**WRITTEN INSTRUCTION:** Pull out each line in the data below that contains the word "green", and copy those lines unchanged.

**INPUT DATA:**
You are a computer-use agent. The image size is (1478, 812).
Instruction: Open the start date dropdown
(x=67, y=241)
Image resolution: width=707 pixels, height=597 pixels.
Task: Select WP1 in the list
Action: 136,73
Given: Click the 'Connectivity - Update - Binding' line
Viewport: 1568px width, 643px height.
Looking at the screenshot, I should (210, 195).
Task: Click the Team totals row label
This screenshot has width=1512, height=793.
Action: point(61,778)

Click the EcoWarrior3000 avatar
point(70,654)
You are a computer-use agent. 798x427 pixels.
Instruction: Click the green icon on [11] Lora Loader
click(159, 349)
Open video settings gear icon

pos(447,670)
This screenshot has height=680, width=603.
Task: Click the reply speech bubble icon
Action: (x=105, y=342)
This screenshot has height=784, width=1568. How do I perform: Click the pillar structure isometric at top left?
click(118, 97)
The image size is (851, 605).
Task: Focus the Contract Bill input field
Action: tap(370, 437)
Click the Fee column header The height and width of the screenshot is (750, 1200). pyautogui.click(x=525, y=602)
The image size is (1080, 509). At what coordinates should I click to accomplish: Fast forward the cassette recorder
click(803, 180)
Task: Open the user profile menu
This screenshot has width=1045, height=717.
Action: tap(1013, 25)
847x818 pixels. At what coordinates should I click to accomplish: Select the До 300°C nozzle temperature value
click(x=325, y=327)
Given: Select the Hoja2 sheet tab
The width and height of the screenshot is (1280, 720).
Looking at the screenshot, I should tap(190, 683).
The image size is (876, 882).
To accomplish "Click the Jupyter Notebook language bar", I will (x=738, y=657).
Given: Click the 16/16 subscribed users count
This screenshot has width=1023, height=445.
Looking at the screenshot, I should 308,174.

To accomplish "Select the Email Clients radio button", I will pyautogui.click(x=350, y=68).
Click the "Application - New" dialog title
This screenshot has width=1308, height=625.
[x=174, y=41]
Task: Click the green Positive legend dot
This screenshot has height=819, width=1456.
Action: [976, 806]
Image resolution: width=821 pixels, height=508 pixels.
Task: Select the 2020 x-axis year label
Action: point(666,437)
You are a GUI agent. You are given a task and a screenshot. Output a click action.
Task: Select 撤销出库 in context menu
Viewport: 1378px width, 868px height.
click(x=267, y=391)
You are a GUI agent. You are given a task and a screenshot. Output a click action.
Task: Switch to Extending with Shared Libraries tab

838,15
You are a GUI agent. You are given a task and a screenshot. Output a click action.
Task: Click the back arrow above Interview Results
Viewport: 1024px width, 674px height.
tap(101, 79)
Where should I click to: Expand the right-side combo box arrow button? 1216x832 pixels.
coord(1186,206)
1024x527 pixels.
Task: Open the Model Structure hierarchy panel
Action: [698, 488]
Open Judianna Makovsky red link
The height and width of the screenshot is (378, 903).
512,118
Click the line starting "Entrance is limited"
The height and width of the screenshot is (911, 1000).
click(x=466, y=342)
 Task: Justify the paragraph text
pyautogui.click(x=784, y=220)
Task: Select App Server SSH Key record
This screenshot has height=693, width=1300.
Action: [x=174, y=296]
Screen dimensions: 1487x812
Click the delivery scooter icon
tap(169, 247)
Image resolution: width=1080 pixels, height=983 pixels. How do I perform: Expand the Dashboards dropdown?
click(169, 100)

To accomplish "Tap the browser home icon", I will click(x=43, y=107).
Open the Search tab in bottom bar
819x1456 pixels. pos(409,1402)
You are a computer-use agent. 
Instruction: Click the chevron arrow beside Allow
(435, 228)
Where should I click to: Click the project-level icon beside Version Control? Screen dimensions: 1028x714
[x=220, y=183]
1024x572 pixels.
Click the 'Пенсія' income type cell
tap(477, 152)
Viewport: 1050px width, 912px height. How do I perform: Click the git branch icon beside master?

**RESULT FOR THIS EXERCISE:**
Instruction: Click the green icon on [11] Lora Loader
Task: Click the green Positive legend dot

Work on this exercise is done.